Set task
In the forum thread below, rewrite the stretch from "A friend an" through "free to residents.", changing "down-time" to "time off".

# NZer (kiwi) living in Greece



## kiwisue (Feb 1, 2013)

Hi there,
I wish to make contact with other 'kiwis' or Ozzies who are living in the Piraeus/Athens area. I live on the island of Aegina which is only about an hour by ferryboat from Piraeus. I'm a painter, enjoy meeting people especially giving out tip bits about Aegina if you wish to visit this island...look forward to hearing from you...happy Waitangi Day (6th Feb):clap2:


----------



## psycho_love (Feb 6, 2013)

Hey Sue!

A friend an I are wanting to stay in Greece for about a month to have some down-time and relax and was wondering how much money we would need individually to live on. We don't plan on eating out or going on crazy trips. More so to get involved with the culture, and even give a helping hand for free to residents.

How much do you reckon we would need? I'm asking because I'm not sure what the GFC has done to the countries economy at the moment.

Cheers
David


----------



## Suey4 (Dec 22, 2013)

*Are you still in Aegina Sue?*



kiwisue said:


> Hi there,
> I wish to make contact with other 'kiwis' or Ozzies who are living in the Piraeus/Athens area. I live on the island of Aegina which is only about an hour by ferryboat from Piraeus. I'm a painter, enjoy meeting people especially giving out tip bits about Aegina if you wish to visit this island...look forward to hearing from you...happy Waitangi Day (6th Feb):clap2:


I wish I knew you were there when I was there in June! But I am coming back to Greece for a month in May / June 2014 and would love to take another trip over to Aegina!
Sue


----------

Data shown
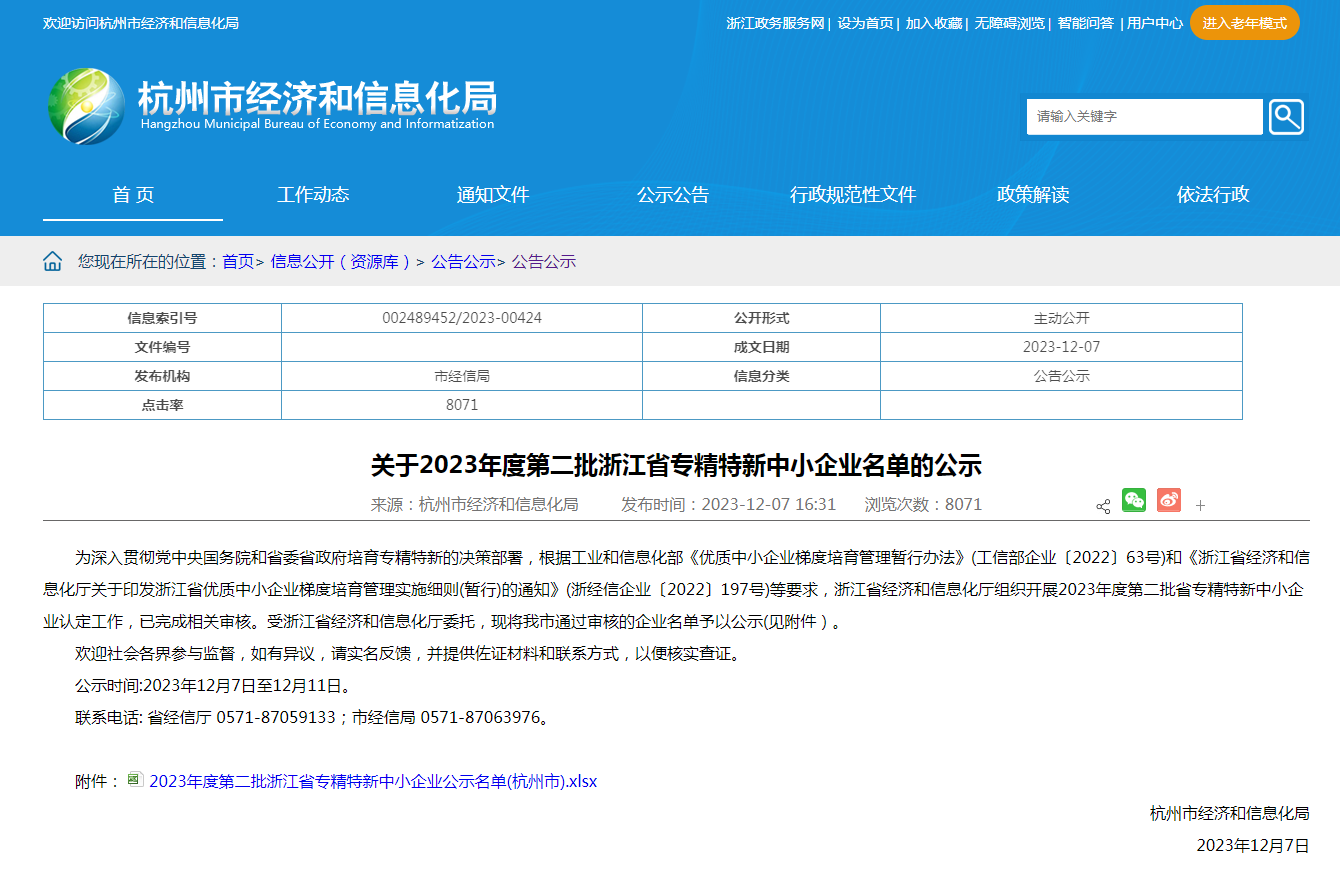Click the bureau logo globe icon
1340x886 pixels.
tap(86, 105)
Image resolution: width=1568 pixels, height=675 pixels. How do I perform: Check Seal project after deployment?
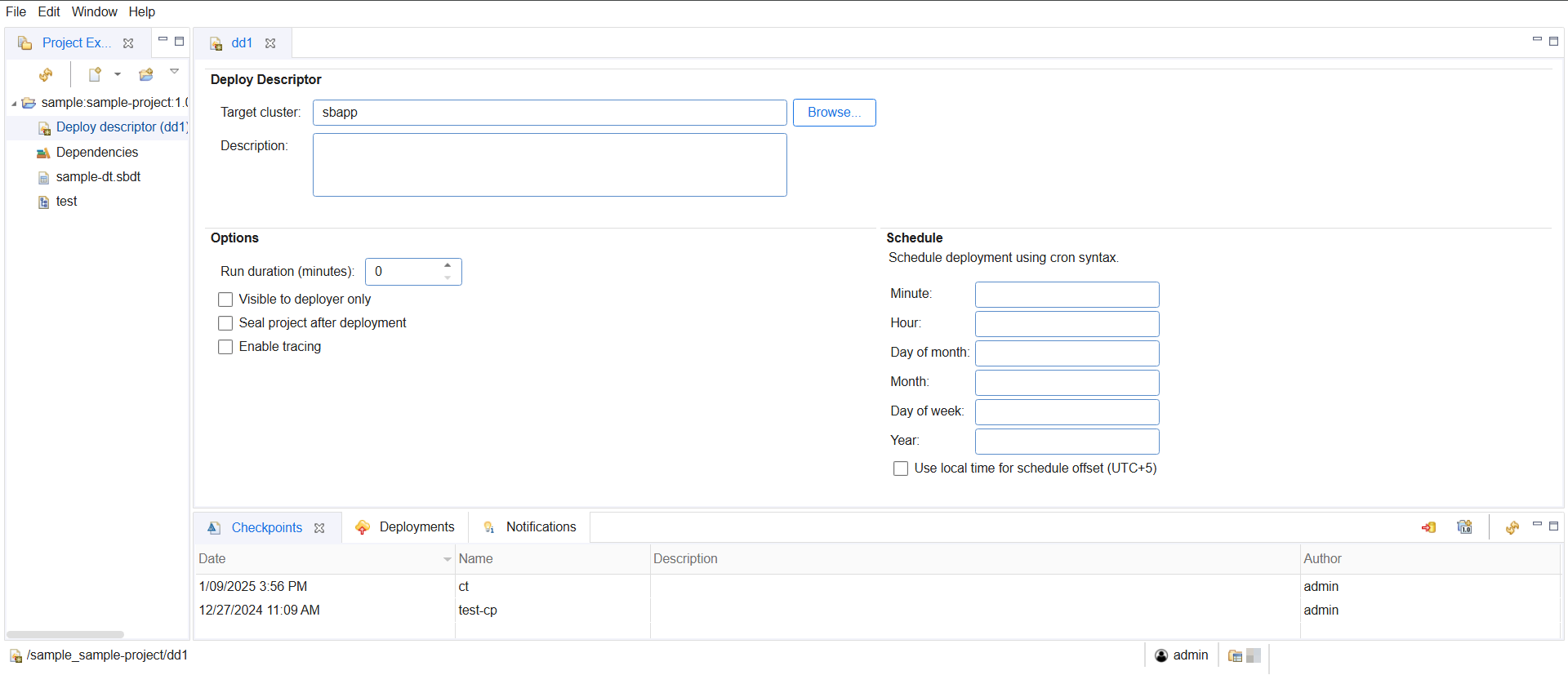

The output
A friend an I are wanting to stay in Greece for about a month to have some time off and relax and was wondering how much money we would need individually to live on. We don't plan on eating out or going on crazy trips. More so to get involved with the culture, and even give a helping hand for free to residents.